- [BACAAN]
________________________

Charta Politika Laporkan 5 Akun yang Tuduh Akali Survei Pilpres 2019

Menurut Yunirto, laporan itu sudah dibuat sejak 14 April 2019. Namun usai Pemilu 2019 pada 17 April, persoalan dugaan fitnah itu malah semakin ramai dan membesar.

oleh Nanda Perdana Putra diperbarui 23 Apr 2019, 18:03 WIB
Diterbitkan 23 Apr 2019, 18:03 WIB
Eksklusif Yunarto Wijaya, Menikmati Kerasnya Dunia Politik
Sama seperti yang lainnya, Yunarto Wijaya juga berpikir bahwa dunia politik itu kejam, lalu mengapa ia mau menjadi pengamat politik?

Liputan6.com, Jakarta - Lembaga survei Charta Politika melaporkan lima akun media sosial ke polisi lantaran menuding pihaknya telah melakukan rekayasa alias mengakali survei Pilpres 2019 lewat percakapan pesan singkat atau chat palsu.

Direktur Eksekutif Charta Politika Indonesia, Yunarto Wijaya menyampaikan, pihaknya datang ke Bareskrim Polri untuk sekaligus merampungkan laporan yang sudah dibuat sebelumnya terkait chat palsu yang disebarkan sejumlah akun media sosial.

"Akun Instagram maupun di Facebook maupun di Twitter dan penyebaran lewat Whatsapp ya yang sebenarnya sudah terjadi tiga hari sebelum pemilu," tutur Yunarto di Bareskrim Polri, Jakarta, Selasa (23/4/2019).

Menurut Yunirto, laporan itu sudah dibuat sejak 14 April 2019. Namun usai Pemilu 2019 pada 17 April, persoalan dugaan fitnah itu malah semakin ramai dan membesar.

________________________

- [DATA YANG DIBERIKAN]

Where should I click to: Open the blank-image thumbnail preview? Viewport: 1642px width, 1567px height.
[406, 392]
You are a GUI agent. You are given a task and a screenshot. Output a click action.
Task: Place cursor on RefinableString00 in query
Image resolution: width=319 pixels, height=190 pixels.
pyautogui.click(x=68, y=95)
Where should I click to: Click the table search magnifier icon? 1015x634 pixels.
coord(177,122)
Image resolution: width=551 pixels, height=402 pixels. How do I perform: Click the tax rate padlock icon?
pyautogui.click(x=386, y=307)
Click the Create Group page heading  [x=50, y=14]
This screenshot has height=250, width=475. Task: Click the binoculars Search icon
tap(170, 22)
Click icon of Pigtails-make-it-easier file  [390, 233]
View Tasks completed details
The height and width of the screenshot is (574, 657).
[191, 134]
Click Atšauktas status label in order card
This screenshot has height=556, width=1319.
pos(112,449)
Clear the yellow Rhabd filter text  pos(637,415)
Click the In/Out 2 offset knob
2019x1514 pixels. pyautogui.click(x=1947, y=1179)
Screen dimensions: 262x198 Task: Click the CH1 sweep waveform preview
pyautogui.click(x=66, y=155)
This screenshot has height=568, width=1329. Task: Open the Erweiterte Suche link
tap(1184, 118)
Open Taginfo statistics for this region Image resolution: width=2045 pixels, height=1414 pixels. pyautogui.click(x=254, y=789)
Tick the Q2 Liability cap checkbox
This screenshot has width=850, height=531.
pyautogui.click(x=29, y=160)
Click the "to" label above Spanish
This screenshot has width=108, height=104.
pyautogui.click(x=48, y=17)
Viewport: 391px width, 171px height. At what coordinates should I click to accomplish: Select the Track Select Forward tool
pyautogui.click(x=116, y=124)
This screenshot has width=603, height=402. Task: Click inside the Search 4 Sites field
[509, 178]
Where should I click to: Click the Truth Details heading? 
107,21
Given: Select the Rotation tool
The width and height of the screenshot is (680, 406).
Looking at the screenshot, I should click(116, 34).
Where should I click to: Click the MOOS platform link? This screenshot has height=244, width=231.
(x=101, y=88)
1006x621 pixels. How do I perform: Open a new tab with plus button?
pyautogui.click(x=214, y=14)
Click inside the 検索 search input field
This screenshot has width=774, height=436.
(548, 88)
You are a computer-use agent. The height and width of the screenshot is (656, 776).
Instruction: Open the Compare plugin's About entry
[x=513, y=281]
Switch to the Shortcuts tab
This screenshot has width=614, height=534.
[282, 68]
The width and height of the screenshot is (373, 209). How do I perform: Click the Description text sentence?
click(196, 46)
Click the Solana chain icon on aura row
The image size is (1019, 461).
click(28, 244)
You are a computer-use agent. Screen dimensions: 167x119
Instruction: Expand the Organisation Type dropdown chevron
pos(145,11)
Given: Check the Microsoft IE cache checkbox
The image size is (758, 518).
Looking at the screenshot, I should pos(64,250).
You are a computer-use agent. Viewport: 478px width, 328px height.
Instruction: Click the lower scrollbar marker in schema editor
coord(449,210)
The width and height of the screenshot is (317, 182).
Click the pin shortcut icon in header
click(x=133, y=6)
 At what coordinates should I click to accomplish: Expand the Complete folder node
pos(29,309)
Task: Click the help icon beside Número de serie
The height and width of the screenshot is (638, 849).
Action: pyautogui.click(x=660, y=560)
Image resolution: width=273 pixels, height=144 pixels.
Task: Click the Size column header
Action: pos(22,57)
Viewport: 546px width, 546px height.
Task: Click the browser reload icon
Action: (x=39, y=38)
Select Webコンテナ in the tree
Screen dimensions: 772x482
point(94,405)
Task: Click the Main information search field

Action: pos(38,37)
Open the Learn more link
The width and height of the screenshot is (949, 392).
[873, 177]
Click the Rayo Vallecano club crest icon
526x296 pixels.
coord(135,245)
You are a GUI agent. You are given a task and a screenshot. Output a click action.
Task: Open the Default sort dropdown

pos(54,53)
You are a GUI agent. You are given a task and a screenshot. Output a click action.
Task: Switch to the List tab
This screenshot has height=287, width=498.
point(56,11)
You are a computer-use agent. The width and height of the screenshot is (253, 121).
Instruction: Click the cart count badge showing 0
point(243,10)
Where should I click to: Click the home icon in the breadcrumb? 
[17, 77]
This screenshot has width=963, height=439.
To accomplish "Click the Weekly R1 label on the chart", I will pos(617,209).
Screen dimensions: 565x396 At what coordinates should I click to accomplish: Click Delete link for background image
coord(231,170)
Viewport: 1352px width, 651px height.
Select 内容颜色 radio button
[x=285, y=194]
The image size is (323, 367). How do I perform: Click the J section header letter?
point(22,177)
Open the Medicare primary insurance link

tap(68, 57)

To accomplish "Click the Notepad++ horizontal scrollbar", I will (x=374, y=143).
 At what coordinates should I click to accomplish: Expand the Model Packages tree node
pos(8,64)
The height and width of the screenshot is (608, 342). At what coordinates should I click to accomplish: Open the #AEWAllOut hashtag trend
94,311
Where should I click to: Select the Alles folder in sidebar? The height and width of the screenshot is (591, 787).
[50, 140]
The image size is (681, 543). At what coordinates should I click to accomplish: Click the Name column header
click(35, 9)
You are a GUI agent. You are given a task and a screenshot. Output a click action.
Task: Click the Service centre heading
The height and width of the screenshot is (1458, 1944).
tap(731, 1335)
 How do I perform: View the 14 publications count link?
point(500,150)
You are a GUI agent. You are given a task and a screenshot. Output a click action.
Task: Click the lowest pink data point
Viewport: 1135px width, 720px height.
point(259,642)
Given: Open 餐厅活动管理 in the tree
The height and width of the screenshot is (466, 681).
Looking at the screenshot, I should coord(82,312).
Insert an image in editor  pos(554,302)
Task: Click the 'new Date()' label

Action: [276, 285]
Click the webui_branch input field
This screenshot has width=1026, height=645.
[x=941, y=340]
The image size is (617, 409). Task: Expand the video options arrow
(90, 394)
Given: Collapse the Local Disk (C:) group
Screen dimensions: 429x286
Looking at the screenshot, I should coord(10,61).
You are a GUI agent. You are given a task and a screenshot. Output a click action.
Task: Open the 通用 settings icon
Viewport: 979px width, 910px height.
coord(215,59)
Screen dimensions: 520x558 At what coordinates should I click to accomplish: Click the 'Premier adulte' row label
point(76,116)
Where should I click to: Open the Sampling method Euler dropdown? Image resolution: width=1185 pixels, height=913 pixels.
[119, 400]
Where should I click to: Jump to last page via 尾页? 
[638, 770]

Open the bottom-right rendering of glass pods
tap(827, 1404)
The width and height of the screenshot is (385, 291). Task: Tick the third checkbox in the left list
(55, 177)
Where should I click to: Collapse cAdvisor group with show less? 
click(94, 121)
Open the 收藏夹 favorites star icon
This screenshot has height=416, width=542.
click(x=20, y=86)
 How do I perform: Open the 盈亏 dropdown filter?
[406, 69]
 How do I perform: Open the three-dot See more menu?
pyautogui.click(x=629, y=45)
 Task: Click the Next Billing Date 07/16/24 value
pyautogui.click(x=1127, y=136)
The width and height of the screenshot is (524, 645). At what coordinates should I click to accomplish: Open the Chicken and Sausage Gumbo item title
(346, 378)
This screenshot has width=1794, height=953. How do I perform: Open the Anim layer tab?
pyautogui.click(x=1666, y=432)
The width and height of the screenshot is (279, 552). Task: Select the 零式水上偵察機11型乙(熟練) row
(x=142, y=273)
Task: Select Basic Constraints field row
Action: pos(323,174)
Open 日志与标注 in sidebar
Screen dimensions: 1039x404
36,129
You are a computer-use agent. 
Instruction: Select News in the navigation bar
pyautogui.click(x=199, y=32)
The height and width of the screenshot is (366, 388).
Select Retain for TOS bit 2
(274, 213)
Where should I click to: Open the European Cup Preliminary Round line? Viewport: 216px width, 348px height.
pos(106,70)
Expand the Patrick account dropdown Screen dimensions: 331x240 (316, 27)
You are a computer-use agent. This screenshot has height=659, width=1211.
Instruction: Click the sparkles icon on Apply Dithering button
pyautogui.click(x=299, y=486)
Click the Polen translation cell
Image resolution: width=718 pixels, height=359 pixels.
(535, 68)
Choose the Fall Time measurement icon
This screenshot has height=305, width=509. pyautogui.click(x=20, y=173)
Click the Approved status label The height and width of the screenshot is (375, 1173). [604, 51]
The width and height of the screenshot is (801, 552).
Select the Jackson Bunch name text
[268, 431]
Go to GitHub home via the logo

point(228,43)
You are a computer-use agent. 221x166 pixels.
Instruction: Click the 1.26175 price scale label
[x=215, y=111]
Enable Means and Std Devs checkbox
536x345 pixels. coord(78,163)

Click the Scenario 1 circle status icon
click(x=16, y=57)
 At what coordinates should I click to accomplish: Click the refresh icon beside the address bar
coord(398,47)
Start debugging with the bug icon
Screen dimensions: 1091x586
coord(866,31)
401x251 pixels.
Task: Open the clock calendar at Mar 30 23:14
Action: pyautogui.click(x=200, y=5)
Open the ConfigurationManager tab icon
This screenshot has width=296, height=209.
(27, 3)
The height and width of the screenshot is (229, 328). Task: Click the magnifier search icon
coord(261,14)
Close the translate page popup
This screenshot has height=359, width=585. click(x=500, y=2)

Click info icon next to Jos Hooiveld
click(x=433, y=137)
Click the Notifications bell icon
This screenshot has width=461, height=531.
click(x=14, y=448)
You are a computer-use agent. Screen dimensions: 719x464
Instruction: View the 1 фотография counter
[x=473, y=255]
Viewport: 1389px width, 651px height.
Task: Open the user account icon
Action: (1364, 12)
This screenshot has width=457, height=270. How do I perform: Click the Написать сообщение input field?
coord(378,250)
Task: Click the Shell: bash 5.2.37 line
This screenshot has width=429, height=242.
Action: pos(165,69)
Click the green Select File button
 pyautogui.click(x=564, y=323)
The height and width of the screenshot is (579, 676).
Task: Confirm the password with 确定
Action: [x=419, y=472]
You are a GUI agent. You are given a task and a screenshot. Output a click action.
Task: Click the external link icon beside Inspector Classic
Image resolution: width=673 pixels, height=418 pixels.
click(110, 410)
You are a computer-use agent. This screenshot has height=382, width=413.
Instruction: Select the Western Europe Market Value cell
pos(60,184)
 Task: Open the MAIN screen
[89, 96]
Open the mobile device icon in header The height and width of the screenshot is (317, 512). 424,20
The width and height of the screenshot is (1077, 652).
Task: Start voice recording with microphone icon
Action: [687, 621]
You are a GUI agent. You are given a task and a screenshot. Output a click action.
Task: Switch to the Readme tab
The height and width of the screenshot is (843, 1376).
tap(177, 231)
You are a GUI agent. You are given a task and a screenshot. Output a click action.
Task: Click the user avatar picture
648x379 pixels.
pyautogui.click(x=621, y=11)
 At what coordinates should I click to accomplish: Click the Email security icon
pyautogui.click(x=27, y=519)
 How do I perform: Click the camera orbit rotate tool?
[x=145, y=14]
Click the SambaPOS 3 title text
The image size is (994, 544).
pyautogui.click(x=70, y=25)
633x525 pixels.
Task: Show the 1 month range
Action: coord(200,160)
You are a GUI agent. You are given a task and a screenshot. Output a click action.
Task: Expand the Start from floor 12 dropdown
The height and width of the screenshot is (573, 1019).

________________________

- [PETUNJUK]
1. Menurut berita Charta Politika, berapa akun media sosial yang dilaporkan lembaga survei itu ke polisi?
2. Terjemahkan kalimat dari berita Charta Politika ini ke dalam bahasa Inggris: "Direktur Eksekutif Charta Politika Indonesia, Yunarto Wijaya menyampaikan, pihaknya datang ke Bareskrim Polri untuk sekaligus merampungkan laporan yang sudah dibuat sebelumnya terkait chat palsu yang disebarkan sejumlah akun media sosial."
3. Teruskan berita Charta Politika mulai dari kalimat terakhirnya.
Data ini tidak ada kaitannya dengan berita Charta Politika.

- [JAWABAN TIAP TUGAS]
1. Lima akun media sosial.

2. The Executive Director of Charta Politika Indonesia, Yunarto Wijaya, said the organization came to Bareskrim Polri to also complete a report it had filed earlier concerning fake chats spread by a number of social media accounts.

3.
"Yang paling menganggung adalah nomor telepon saya diumbar kemana-mana, lalu juga dengan beberapa fitnah terkait dengan chat palsu seakan-akan saya membuat survei ya, bukan quick count ya, survei saat itu berkomunikasi dengan saya nggak ngerti maksudnya siapa, tapi ada 'siap 86 jendral sudah diamankan'. Sesuatu sepeti itu lah," jelas dia.

 


Dinilai Resahkan Masyarakat

Eksklusif Yunarto Wijaya, Menikmati Kerasnya Dunia Politik
Sama seperti yang lainnya, Yunarto Wijaya juga berpikir bahwa dunia politik itu kejam, lalu mengapa ia mau menjadi pengamat politik?

Keberadaan akun-akun penyebar fitnah itu, lanjut Yuniarto, tentu meresahkan masyarakat dan membuat pemilu, quick count, survei, real count, menjadi negatif sifatnya di mata publik. Hal tersebut merupakan pekerjaan pihak tidak bertanggung jawab yang memilih untuk menyulut konflik.

"Siapa yang membuat saya tidak tahu, itu kan pasti siber reksrim yang lebih ngerti. Tapi saya sih pengen kalau bisa yang membuat yang bisa tertangkap juga. Karena di situ kan kita bisa tahu, bukan sekedar orang yang menyebarkan. Kalau yabg menyebarkan kadang-kadang hanya latah terbawa situasi. Tapi produsen-produsen hoaks ini yang menurut saya harusnya sih saya pengennya bisa ditangkap," Yuniarto menandaskan.

Laporan kepolisian itu sendiri bernomor LP/B/0382/IV/2019/BARESKRIM tertanggal 14 April 2019. Adapun, kelima akun yang dilaporkan adalah empat akun Twitter atas nama @silvy_Riau02, @sofia_ardani, @sarah ahmad, @rif_opposite, dan satu akun Facebook atas nama Ahmad Mukti Tomo.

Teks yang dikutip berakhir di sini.